Vigano has appointed more than two dozen former Vatican and US officials and accused them of knowing and hiding former Cardinal Theodore McCarrick, accused of sexual assault and harassment of minors and adults.


Vigano notably accused Francis of rehabilitating McCarrick with the canonical sanctions imposed on him by Pope Benedict XVI in 2009 or 2010.

The Vatican has known since at least 2000 that McCarrick slept with seminarians.

Francis withdrew McCarrick as a cardinal in July on charges of testing a young altar in the 1970s, a canonical crime that could make him lose consciousness.

Francis' refusal to respond immediately to Vigano's demands frustrated many American Catholics, who were already outraged that McCarrick's inclination for seminarians and young priests was an open secret in some Catholic circles.

This scandal was compounded by revelations in the Pennsylvania Grand Jury Report, which described the mistreatment of more than 1,000 children by some 300 priests in 70 years, while the bishops covered them.

The nine cardinal councilors of Francis issued the declaration at the beginning of three days of meetings to bear the fruit of their five years of work: a proposal for reform of the Vatican bureaucracy.

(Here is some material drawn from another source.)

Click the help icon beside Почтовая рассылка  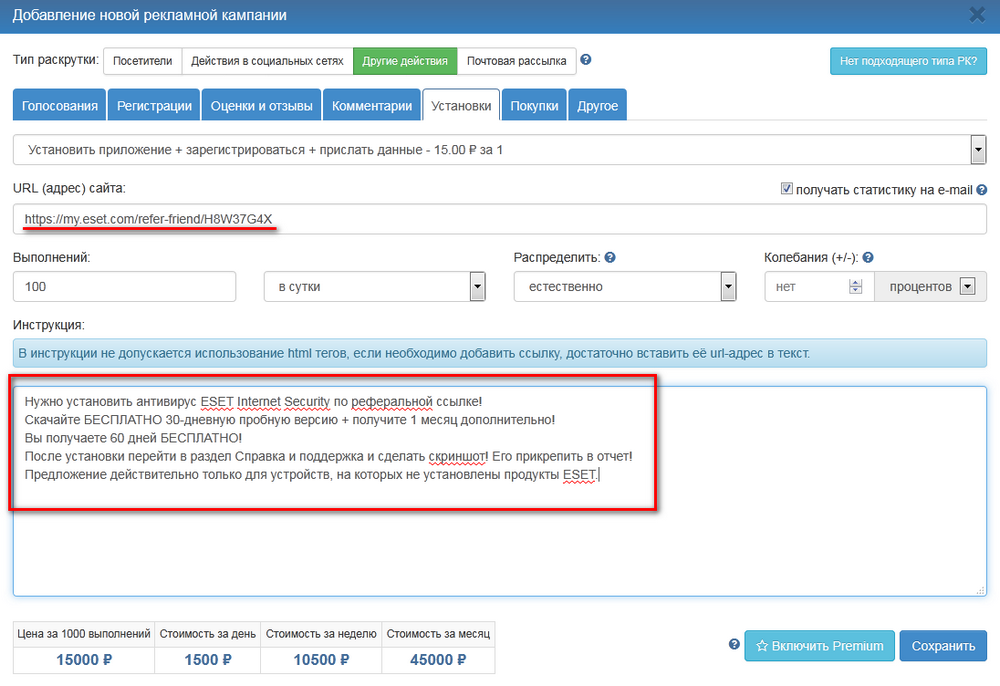tap(586, 60)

Their work being essentially finished and some of the cardinals themselves involved in scandals of sexual abuse or camouflage, the prelates asked Francis to think about the "work, the structure and the composition of the council, taking into account of the advanced age of some members. "

This might suggest that Francis now has a stylish way of getting rid of prelates such as Chilean cardinal Javier Errazuriz, accused by the victims of being a key figure in Chile's poor record of abuse and mischief. camouflage. Errazuriz, the archbishop of Santiago retired, is 85 years old and far exceeds the retirement age.


Another aging member of the council is 77-year-old Cardinal George Pell, who has been tried in Australia, his homeland, for allegations of sexual abuse. He has denied wrongdoing and is on leave from his position as Vatican Finance Minister.